**Text for analysis**
═══

Ask just about anyone with kids: Thomas is huge. Kids love Thomas; they devour the vast array of toys, books, movies and other paraphernalia spun off from the original work of the Rev. W. V. Awdry; if my kid is any indication, elaborate fantasy games featuring the little blue engine and his clan of steam-powered accomplices account for a large percentage of pre-K America’s imaginative labor. Narrating the televisual Thomas also seems to carry some cool-factor prestige. The mini-episodes we pull off our cable’s on-demand service feature the vocal stylings of the late George Carlin and the ever-looming Alec Baldwin.

What I don’t understand, as I sit here typing these words and watching the one where Thomas accidentally ingests a bunch of fish and suffers indigestion, is why.

The world of Thomas is dark and somewhat atavistic. The talking trains of Sodor provide transit for a faceless and nameless human population that appears to subsist in some kind of pre-War economy of small trades and manual farm labor with minor sidelines in mining and shipping. These people inhabit small villages and isolated rural hamlets; otherwise, Sodor seems largely empty, a land of lonely horizons, abandoned castles and dangerous viaducts. In some twisted realization of a mass-transit advocate’s dream, these peasants, proletarians and shopkeepers seem completely dependent on the railroad. Individual Sodorites (Sodorians?) seldom distinguish themselves among the herds of passengers—frequently dissatisfied with the level of service—who await Thomas and his comrades on station platforms. The anonymous and interchangeable drivers and workmen who labor alongside the trains epitomize the breed. In fact, Sodor looks to have achieved a uniformity of class and social condition that the German Democratic Republic would envy—with one notable exception.

═══

**About this task**
Write out the part of the essay on Thomas that opens with "What I don’t" and closes with "indigestion, is why.", and replace "fish" with "coal".

(Dataset items)
═══

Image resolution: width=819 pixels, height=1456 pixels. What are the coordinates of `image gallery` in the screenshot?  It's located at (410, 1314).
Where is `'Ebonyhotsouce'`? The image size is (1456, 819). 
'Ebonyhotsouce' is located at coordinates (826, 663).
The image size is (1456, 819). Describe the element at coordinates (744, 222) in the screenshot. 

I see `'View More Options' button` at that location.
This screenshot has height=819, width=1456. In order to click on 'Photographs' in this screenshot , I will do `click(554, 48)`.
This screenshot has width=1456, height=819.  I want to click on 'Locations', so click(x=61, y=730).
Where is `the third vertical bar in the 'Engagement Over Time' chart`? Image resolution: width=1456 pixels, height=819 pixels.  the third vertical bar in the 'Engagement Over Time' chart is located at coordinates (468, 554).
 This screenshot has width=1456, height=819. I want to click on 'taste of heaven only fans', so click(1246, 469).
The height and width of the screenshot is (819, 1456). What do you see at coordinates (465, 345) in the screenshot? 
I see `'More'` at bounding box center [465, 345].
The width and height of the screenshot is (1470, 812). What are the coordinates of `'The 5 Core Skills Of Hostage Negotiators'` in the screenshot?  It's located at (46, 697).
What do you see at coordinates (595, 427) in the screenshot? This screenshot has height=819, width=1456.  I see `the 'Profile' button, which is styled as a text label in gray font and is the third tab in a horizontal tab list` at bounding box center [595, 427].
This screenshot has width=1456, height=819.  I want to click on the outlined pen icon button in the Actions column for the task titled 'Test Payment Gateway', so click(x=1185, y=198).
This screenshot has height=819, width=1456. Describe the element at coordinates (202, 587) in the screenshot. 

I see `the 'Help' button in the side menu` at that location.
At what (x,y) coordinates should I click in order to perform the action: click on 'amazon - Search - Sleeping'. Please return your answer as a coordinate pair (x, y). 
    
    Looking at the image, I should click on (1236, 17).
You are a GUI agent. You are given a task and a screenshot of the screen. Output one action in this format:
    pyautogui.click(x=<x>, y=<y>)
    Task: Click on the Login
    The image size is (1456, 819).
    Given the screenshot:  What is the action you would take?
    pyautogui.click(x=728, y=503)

═══

**Exercise output**
What I don’t understand, as I sit here typing these words and watching the one where Thomas accidentally ingests a bunch of coal and suffers indigestion, is why.